Due to the depth and darkness of these books, Penny’s books are not for the faint at heart. Not to the level that Tara French’s novels are scary, but due to the emotional pull of the cases and characters. The four cadets, the prime suspects, are removed to Three Pines to work on solving the map mystery. The cadets come from diverse backgrounds and the two freshmen were only admitted after Gamache reversed Leduc’s decision. Amelia Choquet comes from the streets, months removed from doping and prostitution. Her body is covered in tattoos and piercings, and Leduc found her destestable. The same could be said for Nathaniel Smythe, an Anglo who happens to be gay and just wants to fit in at the academy. Leduc attempted to mold these two to a life of police brutality, but Amelia saw right through him and then Leduc is murdered before any further damage can be done.

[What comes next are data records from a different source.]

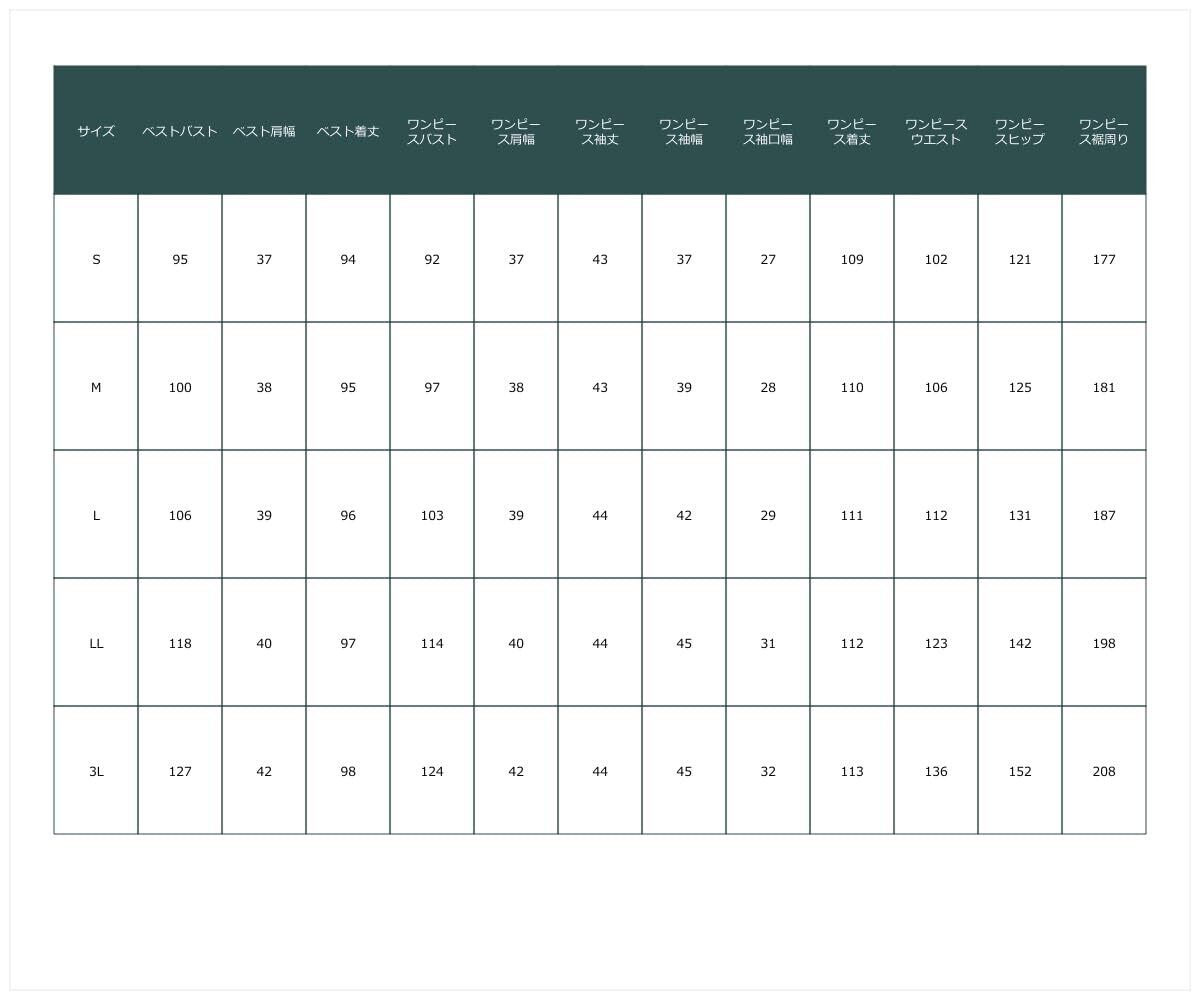1200x1000 pixels.
Task: Select the S size row label
Action: pos(96,259)
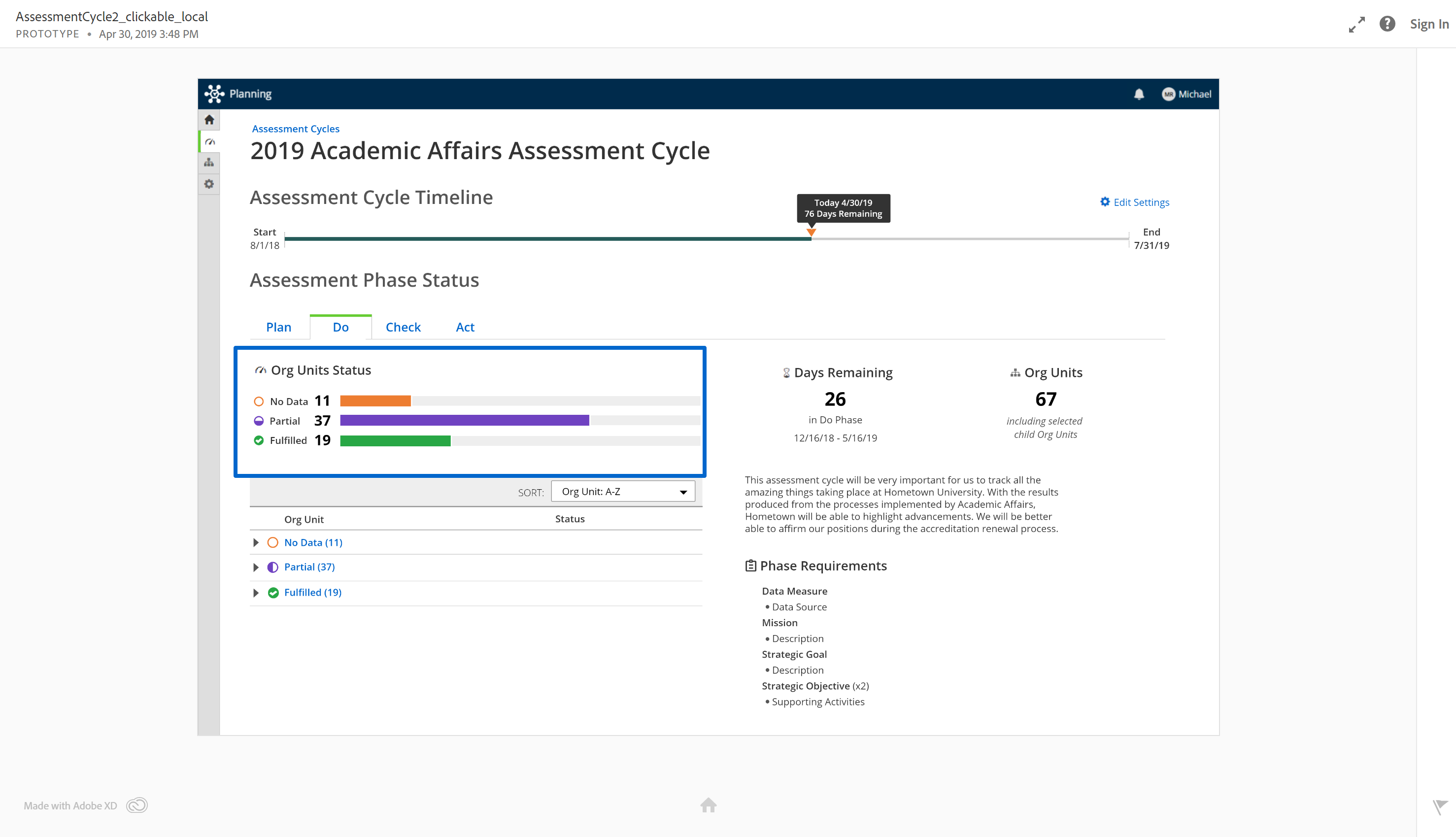Click the bottom home navigation icon
This screenshot has height=837, width=1456.
point(708,805)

As Gamache tells Lacoste, Amelia is at the top of her class and will be running the Sureté one day. I would love to see where this story arc goes in future cases if this is how Penny chooses to insert her politics, by showing that women are clearly cut out for leadership positions, even in traditional male stomping grounds like the police force and mapmaking.
I give Louise Penny all the credit in the world for writing this book while her husband suffered from dementia. This is something near to me as well as it claimed multiple members of my father’s family, and seeing the disease’s progression is painful to say the least. Penny notes that her husband had been a model patient and greeted visitors with joy even if he had began to forget who they were. Penny found comfort in her friends, both her ones in real life and the characters she created for Three Pines. After twelve books, she could list the villagers as her friends, and she continued to develop new story lines for them. I am curious as to where Penny will take Gamache next now that the Academy has been purged of graft and the Sureté could use new leadership to weed out Leduc’s men. With multiple books left to read in this series, I will surely savor my next trip to Three Pines, regardless if it is a dark or cheery visit.